**Problem statement:**
From the top of the entries, reproduce each line exactly, stopping after the line that contains "The image size is (683, 2576).". Omit pictures.

-- -- --

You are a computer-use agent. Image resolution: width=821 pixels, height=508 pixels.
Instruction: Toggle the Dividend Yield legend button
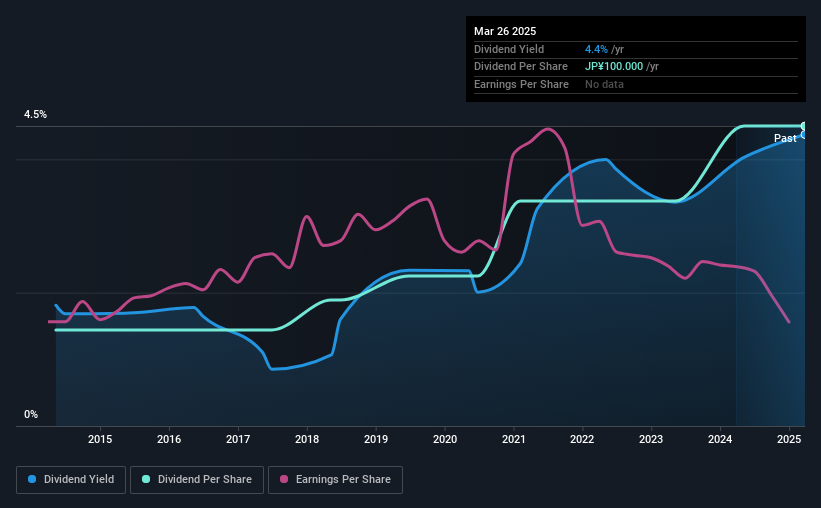(x=71, y=480)
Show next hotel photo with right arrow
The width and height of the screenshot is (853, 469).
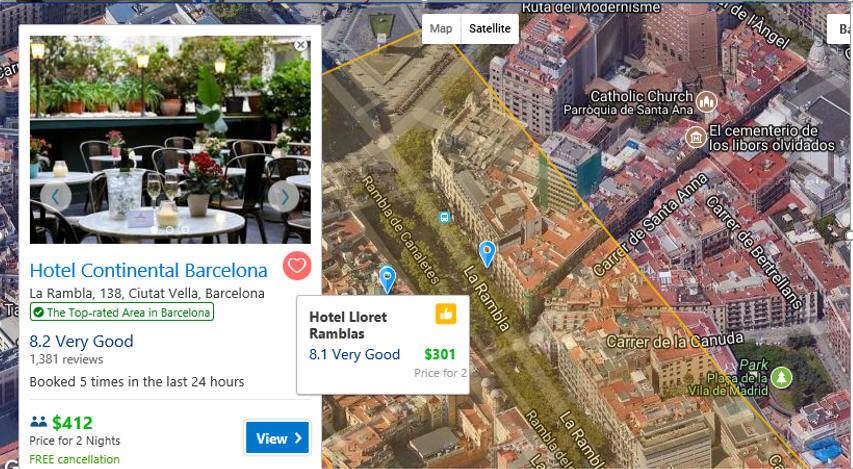tap(283, 196)
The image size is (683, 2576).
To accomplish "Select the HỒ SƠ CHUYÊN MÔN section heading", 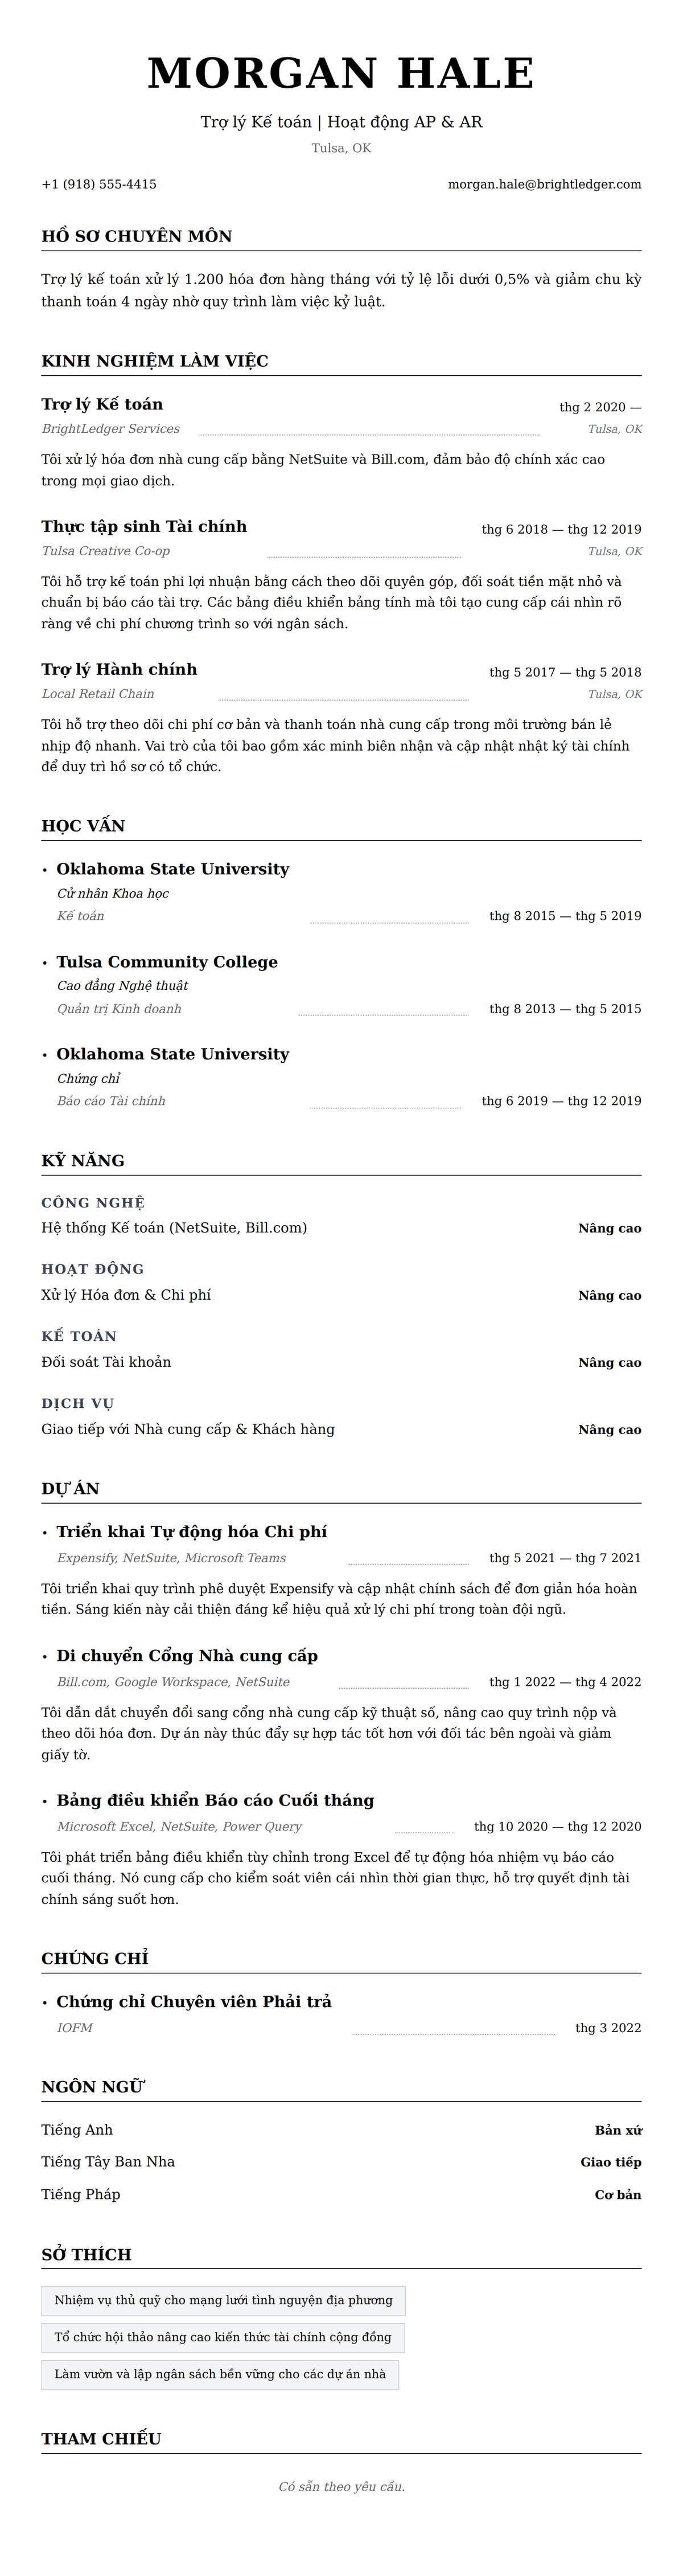I will click(x=137, y=236).
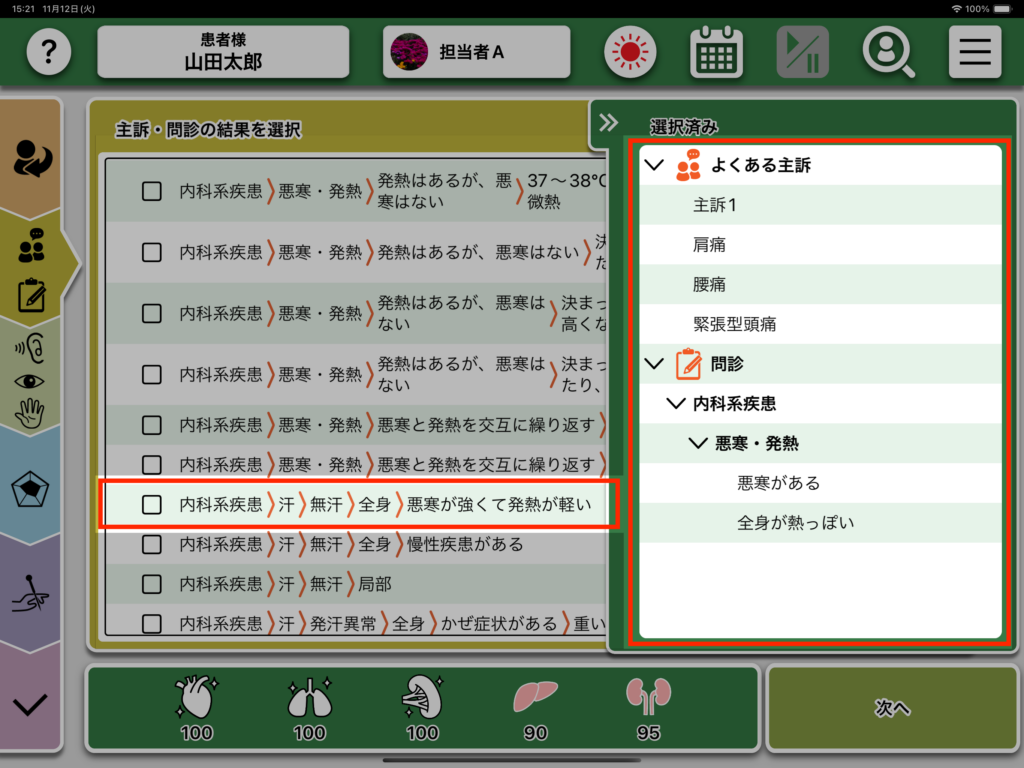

-- -- --

**Task output:**
You are a computer-use agent. Image resolution: width=821 pixels, height=508 pixels.
Instruction: Toggle the Dividend Yield legend button
(x=71, y=480)
Show next hotel photo with right arrow
The width and height of the screenshot is (853, 469).
tap(283, 196)
The image size is (683, 2576).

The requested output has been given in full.